The family relocated to Los Angeles in late 2012 when Halle was 12. Two years later, Chloe x Halle signed with Beyoncé’s Parkwood Entertainment management company and record label. By 2021, the sisters had released two albums and earned a slew of industry accolades.
“One major high would definitely be when my sister and I were nominated for Grammys,” she says. “We sang Where Is the Love by Donny Hathaway and Roberta Flack, and that was actually the performance that got me noticed by Little Mermaid director Rob Marshall. It was confirmation for me that my own abilities and belief in myself [is enough]. I believed in myself for the first time.”
In addition, Bailey is a fantastic actress who made her screen debut in the 2006 romantic comedy Last Holiday. She then appeared in the 2012 films Let It Shine and Joyful Noise, and has played Skylar in the American TV sitcom Grown-ish. Completing a hat-trick of films this year is The Line, which premiered a few months before the Disney musical, and the much anticipated The Color Purple, based on the stage musical and Pulitzer Prize-winning novel by Alice Walker.
“I am so excited to be playing young Nettie in The Color Purple. This film has meant a lot to me for a very long time – it’s a Black family staple,” she says. “I also got a chance to write an original song for the film. It’s been really cool to incorporate my artistry into this new world of acting. I’m just so grateful to be a part of the film. I cannot wait for people to see it. I think they’ll love it.”
Breaking the mould
Early this year, when the first pictures of Bailey as Ariel appeared on social media, there was a definite shift toward a new normal that was felt all over the world. The internet was inundated with videos of young Black girls excitedly responding to an Ariel they could identify with. Disney broke the mould when choosing its lead actor, and The Little Mermaid delivered a plethora of surprises appropriate for the new decade. The movie – and Bailey – are taking the responsibility of its global impact seriously.
She says: “My main goal has always been to stay true to myself. There’s so much more to being a young woman than this fairy-tale character. I think other people have a hard time separating who Halle is and who a princess is – and that’s natural when you’re a fan of an artist. But it’s a beautiful thing to be a layered individual and not fit into one certain image.”

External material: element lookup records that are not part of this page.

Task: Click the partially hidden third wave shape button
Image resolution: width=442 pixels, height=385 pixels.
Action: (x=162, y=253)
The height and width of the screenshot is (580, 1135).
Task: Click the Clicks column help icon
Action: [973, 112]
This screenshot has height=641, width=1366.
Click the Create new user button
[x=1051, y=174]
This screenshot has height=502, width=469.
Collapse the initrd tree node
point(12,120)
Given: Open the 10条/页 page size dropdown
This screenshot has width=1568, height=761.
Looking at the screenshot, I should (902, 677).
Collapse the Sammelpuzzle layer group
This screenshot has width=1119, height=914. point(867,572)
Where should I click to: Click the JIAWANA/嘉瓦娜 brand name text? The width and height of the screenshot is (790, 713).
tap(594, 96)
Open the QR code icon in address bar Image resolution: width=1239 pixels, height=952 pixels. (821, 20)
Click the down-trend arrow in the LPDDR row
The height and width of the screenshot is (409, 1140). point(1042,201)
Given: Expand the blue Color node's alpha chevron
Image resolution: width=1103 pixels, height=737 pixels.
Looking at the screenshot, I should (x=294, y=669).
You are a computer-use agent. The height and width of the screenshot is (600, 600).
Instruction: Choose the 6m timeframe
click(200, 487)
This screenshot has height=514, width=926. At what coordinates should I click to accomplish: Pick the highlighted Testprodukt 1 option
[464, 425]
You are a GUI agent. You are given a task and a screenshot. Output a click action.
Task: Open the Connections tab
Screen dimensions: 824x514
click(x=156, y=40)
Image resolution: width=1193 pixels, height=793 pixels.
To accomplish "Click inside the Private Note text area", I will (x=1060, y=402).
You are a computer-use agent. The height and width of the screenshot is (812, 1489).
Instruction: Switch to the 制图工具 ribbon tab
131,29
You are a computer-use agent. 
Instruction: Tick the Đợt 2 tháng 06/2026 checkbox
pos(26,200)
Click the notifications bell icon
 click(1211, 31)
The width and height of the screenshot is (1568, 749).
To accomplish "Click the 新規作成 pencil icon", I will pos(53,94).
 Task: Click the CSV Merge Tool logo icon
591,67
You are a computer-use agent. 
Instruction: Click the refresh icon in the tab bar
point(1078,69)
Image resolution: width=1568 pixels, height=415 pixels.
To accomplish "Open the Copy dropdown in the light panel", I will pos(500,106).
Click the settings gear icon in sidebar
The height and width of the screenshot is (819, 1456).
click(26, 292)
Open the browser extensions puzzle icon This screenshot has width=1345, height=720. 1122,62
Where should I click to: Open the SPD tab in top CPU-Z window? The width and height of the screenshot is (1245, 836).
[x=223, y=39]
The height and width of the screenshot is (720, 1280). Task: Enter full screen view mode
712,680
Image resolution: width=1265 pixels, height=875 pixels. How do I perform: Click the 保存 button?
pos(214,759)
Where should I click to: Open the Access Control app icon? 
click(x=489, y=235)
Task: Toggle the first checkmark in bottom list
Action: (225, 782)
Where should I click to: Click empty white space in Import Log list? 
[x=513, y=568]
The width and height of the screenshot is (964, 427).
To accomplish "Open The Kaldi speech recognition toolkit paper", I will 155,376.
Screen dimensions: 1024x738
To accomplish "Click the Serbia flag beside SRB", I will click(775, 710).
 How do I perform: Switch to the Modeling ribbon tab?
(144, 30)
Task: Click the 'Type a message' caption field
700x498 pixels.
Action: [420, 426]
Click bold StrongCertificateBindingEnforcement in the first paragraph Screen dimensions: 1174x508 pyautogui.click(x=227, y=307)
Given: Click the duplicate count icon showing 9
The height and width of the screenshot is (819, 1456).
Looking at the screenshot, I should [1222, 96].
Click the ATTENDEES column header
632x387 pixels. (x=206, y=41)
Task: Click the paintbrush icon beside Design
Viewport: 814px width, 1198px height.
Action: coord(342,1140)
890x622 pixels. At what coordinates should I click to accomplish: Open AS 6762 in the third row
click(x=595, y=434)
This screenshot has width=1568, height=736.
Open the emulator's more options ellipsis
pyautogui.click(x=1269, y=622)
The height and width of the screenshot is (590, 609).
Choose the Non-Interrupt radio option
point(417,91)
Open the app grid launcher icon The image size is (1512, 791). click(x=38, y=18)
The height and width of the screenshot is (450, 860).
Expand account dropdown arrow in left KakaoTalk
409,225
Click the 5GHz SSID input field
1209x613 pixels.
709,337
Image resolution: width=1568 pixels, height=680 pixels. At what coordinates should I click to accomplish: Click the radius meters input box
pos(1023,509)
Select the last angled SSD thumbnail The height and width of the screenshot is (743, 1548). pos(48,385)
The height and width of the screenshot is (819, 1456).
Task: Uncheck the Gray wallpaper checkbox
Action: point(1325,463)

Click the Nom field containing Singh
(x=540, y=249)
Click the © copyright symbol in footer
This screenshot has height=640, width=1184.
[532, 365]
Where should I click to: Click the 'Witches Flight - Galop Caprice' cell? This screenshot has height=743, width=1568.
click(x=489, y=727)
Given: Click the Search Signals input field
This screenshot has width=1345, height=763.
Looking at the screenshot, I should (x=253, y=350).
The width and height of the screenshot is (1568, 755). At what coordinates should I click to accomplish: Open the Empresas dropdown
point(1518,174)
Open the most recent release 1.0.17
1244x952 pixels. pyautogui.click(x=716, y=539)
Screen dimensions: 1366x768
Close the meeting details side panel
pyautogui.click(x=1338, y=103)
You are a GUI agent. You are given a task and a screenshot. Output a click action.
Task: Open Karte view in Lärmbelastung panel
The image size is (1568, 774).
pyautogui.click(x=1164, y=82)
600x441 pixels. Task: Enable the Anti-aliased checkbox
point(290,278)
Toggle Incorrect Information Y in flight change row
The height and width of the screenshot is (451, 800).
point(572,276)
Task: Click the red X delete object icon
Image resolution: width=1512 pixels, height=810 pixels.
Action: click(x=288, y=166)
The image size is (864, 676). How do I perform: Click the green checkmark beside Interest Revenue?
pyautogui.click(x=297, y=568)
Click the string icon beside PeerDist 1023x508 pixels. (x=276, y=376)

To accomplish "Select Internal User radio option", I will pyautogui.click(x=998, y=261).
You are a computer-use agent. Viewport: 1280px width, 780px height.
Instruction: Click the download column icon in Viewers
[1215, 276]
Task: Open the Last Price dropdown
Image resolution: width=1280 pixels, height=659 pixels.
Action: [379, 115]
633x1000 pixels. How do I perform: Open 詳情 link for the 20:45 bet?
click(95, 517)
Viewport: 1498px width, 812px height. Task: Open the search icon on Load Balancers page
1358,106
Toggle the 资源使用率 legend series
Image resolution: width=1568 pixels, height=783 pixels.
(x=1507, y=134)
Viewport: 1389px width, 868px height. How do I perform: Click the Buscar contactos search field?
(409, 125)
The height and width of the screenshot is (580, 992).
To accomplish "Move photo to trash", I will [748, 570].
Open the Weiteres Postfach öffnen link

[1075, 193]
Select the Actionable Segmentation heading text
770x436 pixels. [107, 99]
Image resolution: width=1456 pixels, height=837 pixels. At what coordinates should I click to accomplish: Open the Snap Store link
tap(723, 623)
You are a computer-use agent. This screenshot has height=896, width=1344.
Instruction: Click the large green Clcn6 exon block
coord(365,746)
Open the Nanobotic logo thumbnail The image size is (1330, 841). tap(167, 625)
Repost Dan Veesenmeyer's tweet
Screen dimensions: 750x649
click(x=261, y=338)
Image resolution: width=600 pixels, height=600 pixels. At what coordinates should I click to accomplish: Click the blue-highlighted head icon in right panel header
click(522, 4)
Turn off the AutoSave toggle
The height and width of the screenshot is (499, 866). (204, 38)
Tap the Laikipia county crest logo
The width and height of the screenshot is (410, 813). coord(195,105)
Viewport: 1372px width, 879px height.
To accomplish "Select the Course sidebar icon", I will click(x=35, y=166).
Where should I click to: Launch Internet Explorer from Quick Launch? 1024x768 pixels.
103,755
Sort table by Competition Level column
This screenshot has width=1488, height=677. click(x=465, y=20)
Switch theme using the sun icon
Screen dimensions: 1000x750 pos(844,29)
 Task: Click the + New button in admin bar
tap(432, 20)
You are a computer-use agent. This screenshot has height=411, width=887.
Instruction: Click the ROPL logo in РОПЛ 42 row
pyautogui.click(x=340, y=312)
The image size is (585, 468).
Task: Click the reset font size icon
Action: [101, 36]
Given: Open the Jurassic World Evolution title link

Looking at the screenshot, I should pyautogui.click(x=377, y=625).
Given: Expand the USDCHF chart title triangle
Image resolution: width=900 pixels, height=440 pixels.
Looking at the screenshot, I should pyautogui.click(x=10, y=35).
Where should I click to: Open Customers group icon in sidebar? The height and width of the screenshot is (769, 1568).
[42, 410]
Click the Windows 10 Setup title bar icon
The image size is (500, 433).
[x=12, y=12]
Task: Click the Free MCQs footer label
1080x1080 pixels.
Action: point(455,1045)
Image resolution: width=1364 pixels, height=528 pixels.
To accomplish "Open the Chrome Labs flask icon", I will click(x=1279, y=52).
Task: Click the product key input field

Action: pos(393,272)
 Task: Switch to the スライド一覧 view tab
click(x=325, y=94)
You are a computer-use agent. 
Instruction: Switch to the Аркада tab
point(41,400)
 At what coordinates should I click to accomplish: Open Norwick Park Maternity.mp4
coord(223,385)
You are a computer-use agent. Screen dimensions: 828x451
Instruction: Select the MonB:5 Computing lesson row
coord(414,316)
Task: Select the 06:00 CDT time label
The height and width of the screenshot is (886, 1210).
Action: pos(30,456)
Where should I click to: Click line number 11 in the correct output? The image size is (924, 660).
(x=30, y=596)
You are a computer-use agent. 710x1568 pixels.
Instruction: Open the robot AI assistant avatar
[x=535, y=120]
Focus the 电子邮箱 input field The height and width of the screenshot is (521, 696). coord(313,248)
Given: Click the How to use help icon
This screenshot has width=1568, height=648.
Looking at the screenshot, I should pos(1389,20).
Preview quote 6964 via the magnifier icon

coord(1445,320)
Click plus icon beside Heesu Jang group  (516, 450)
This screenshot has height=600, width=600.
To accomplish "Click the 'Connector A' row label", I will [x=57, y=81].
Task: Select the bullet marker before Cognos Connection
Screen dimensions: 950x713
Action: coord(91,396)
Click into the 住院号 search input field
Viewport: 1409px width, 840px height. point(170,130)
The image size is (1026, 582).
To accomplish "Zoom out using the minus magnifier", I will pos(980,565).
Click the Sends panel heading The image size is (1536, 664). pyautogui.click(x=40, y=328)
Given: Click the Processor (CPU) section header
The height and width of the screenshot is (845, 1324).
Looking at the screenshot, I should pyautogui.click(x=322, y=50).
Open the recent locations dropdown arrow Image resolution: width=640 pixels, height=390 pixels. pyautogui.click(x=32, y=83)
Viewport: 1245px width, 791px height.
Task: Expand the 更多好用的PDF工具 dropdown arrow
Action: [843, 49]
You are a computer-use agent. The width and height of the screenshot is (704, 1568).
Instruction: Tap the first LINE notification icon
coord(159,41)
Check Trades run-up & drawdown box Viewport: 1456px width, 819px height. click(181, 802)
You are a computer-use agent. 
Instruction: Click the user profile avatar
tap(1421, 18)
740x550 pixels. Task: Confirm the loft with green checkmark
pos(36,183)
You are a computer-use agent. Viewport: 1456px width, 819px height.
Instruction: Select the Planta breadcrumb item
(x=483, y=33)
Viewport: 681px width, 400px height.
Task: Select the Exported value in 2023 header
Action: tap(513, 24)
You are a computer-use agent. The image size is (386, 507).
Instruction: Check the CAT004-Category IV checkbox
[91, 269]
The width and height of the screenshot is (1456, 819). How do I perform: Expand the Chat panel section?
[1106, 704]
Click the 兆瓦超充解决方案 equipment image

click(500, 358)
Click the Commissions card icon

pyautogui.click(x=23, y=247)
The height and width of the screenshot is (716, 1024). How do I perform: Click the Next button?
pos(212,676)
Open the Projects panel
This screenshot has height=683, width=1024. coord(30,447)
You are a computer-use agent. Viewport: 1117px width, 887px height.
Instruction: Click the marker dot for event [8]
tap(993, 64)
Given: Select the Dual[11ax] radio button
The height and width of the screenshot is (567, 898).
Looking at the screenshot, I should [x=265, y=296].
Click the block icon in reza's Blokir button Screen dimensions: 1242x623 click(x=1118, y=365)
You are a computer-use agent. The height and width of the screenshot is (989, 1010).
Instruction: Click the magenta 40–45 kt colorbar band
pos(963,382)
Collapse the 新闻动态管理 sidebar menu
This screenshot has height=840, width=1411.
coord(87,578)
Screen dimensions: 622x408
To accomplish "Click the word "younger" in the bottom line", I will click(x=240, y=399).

Bailey imagines herself working as a nurse, paediatrician or a kindergarten teacher if she had not broken into entertainment. As to whether she ever yearns for the realism seen outside the Hollywood bubble, she remarks: “It’s fun to think about, but honestly, no, because this has been my normal for so long.”
Instead, she is careful not to let her work as an artist and entertainer distract from the purpose she would like to fulfil. “The awards and the accolades and the people complimenting, it’s all great, but what [am I] here for really?” she ponders. “What am I doing to give it back to God? What am I doing actively to be a better person every single day?”
Arguably, her historic role as Ariel is indeed part of her larger purpose, and something she is – and should be – remarkably proud of. Some people believe that our fate is predetermined. Some people think we can control our own future. But for Halle Bailey, both these factors may have contributed to her extraordinary rise from child prodigy to bona fide Hollywood actress.